In this age group, the high education level of both participants and mothers seemed to decrease the prevalence of high DT, DMFT, BOP and CPI values, whereas father’s high educational level was associated only to caries occurrence (DMFT). Häkkinen et al. (2006) found that mother’s and own educational level were connected to general health, especially among boys which are in accordance with findings of this study. On the other hand, López et al. (2006) reported that the education level of both parents affects to periodontal health among high school students. It might be that even though information about healthy behaviour is available to everyone, instructions and examples of parents make a big difference to health behaviour of males. Behavioural health habits, along with many other habits, are adopted in the childhood and adolescence, and they may be difficult to be changed later on and may require extensive and tailored intervention (Busch et al. 2015). Health promotion should be given continuously because continuous oral health promotion is considered more efficient than short-term intervention among children (Tolvanen et al. 2010).

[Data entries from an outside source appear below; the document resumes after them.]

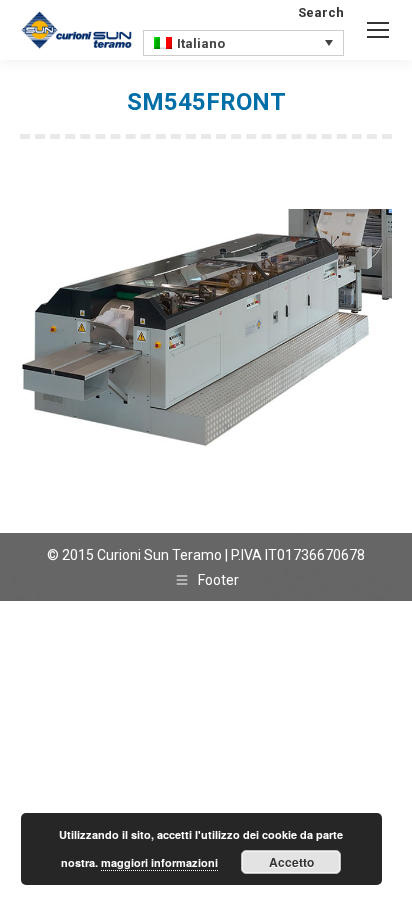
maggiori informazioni (159, 862)
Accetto (291, 862)
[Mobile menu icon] (378, 30)
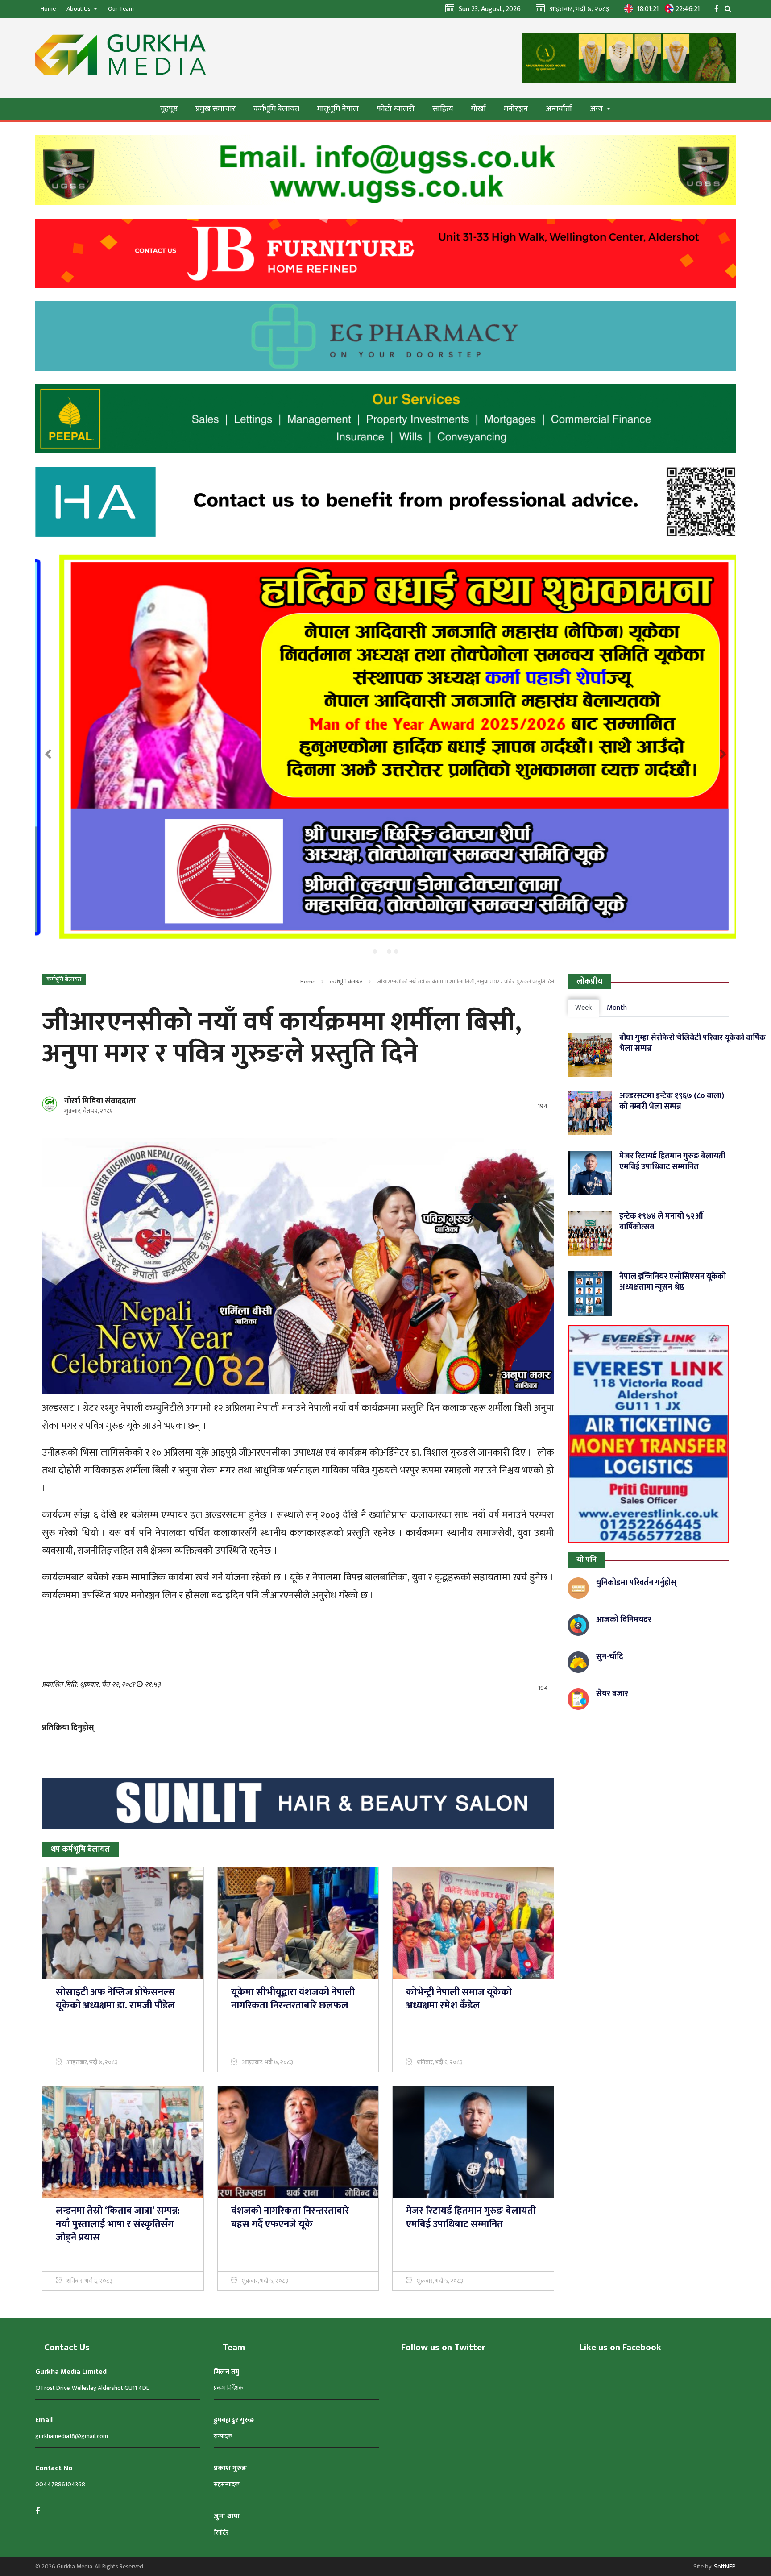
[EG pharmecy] (385, 336)
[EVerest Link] (649, 1434)
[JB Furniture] (385, 253)
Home (48, 9)
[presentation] (48, 755)
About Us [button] (79, 9)
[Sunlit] (298, 1803)
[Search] (730, 8)
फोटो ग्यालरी (396, 109)
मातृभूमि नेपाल (338, 109)
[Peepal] (385, 419)
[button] (374, 951)
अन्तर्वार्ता (559, 109)
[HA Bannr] (385, 501)
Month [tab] (617, 1008)
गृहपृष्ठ (169, 109)
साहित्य (442, 109)
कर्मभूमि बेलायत (276, 109)
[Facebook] (718, 8)
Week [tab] (583, 1008)
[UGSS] (385, 170)
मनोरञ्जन (516, 109)
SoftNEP (725, 2566)
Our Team (121, 9)
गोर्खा (478, 109)
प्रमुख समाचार (215, 109)
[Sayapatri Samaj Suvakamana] (385, 747)
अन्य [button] (597, 109)
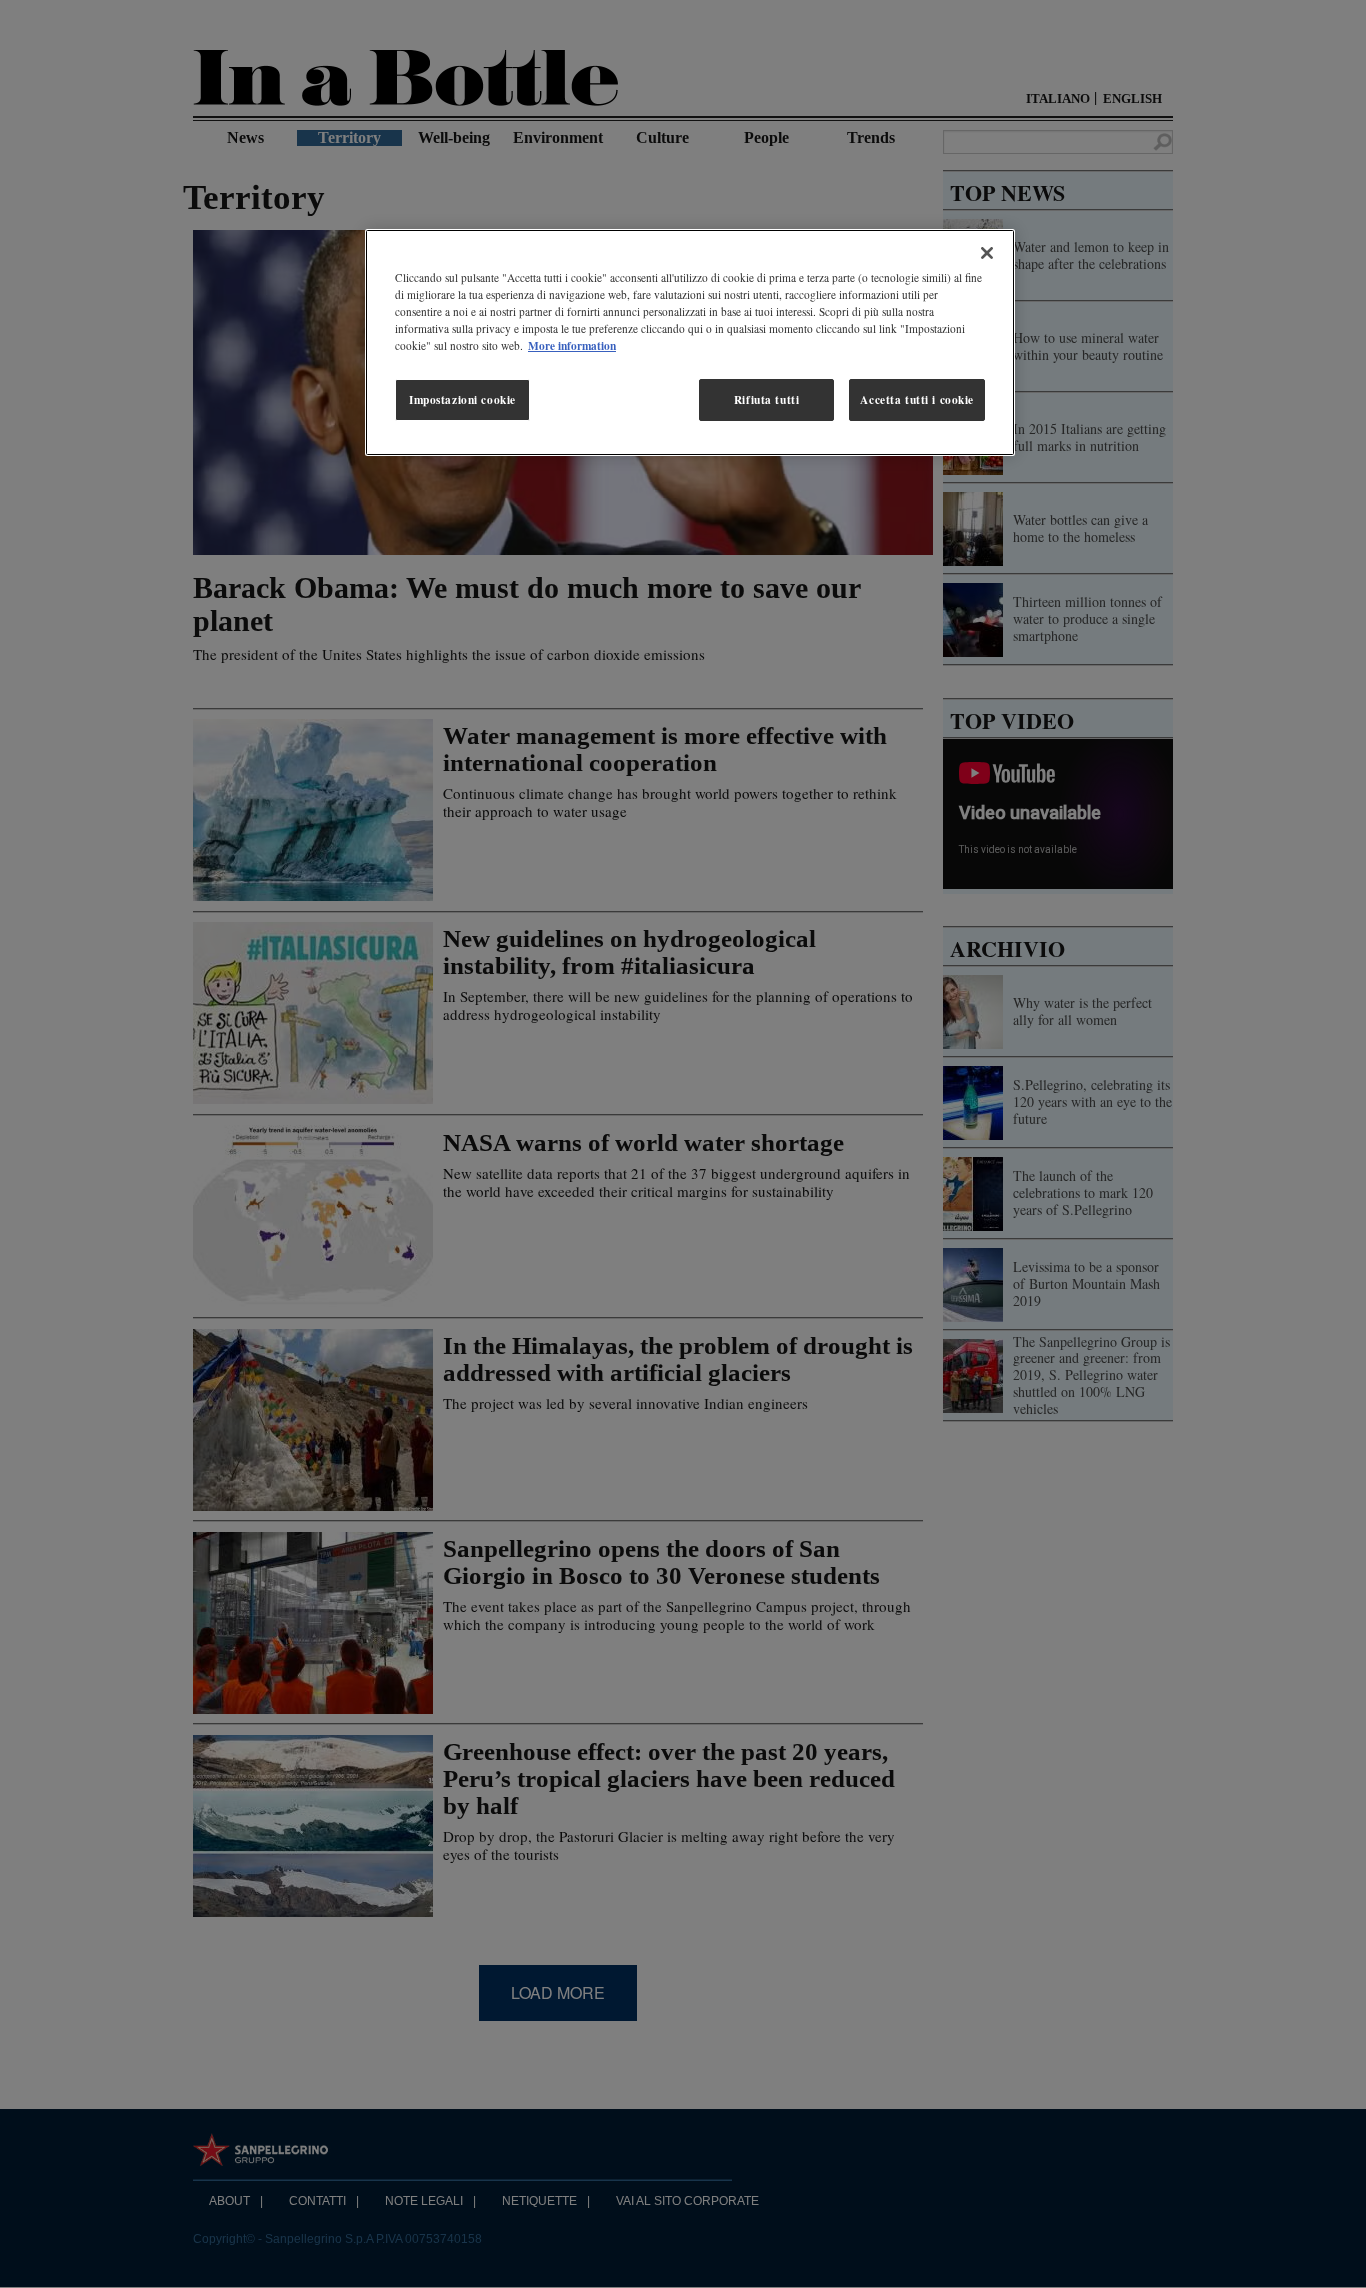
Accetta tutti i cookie (917, 399)
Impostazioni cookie (462, 399)
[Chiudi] (987, 253)
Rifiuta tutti (766, 399)
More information (572, 345)
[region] (690, 342)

6.6.6 Urban–rural residence (III)

In the present study, living in a rural area increased the risk of restorative treatment need, caries occurrence and high BOP and CPI values. The cause for lower caries occurrence in urban areas may be associated with differences in the socioeconomic situation in urban and rural areas. The proportion of well-educated inhabitants is larger in cities compared to rural areas (OSF 2012), which affects health behaviours positively (Häkkinen et al. 2006, López et al. 2006). The study by Wierzbicka et al. (2002) also reported that tooth brushing at least twice a day is relatively more frequent in urban than in rural areas, which may diminish the DT, DMFT, BOP and CPI values. The effect of the place of residence on caries occurrence has also registered in Finland (Kämppi et al. 2013).

6.6.7 Language of the municipality of residence (III)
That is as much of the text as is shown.